Russian investigators moved to indict protest leader Alexei Navalny in a fraud and laundering case Tuesday, just days after he walked out of another case with a suspended term.

Navalny and his brother Oleg “stole” a total of 30 million rubles and laundered 21 million rubles from French cosmetics company Yves Rocher and a Russian firm MPK, the powerful Investigative Committee said, formally presenting the charges.

The indictment follows a protracted investigation into a company belonging to Navalny and his brother, which Alexei Navalny dismissed as persecution of his political activities.

It also comes just days after 37-year-old Navalny was released with a suspended term on October 16 in another case which saw him convicted of stealing in a timber deal.

In April, investigators launched a probe against Navalny and his younger brother Oleg, accusing them of fraud against MPK, whom they allegedly “convinced” to “sign a deliberately unprofitable contract” which resulted in the firm losing 3.8 million rubles.

This MPK probe was then combined with an earlier case, in which the Navalnys were indicted last December.

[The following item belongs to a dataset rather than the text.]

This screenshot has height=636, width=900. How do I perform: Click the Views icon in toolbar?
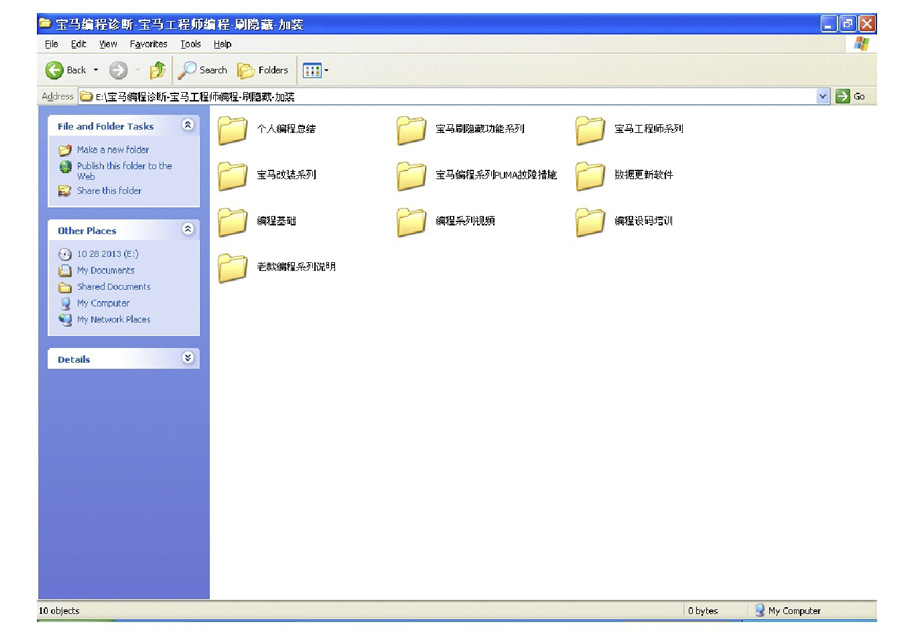tap(311, 70)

That earlier probe accused them of embezzling 55 million rubles, the amount their company received from Yves Rocher for transportation services.

The investigators’ statement on Tuesday gave new figures, saying the Navalnys stole 26 million rubles from Yves Rocher and four million rubles from MPK, and then embezzled a total of 21 million rubles.

The charges are punishable by up to 10 years in prison.

The opposition leader denounced the latest indictment as “nonsense” but predicted another protracted trial is on the horizon.

“Of course we will see another case,” he told the Echo of Moscow radio. “And then another, since they believe that it makes a big impression on me that they can always keep an open case running that can be used to put me in prison for a long time.”

The opposition politician rose to prominence during the massive anti-Vladimir Putin protests in the winter of 2011-12.

He won 27 percent in September polls for Moscow mayor against a Kremlin-backed incumbent, proving himself as a serious political contender in the capital.

His brother is not involved in politics, keeping a low profile as an employee in Russia’s postal service company Russian Post, and first emerged to a wider public when news broke of the prosecution.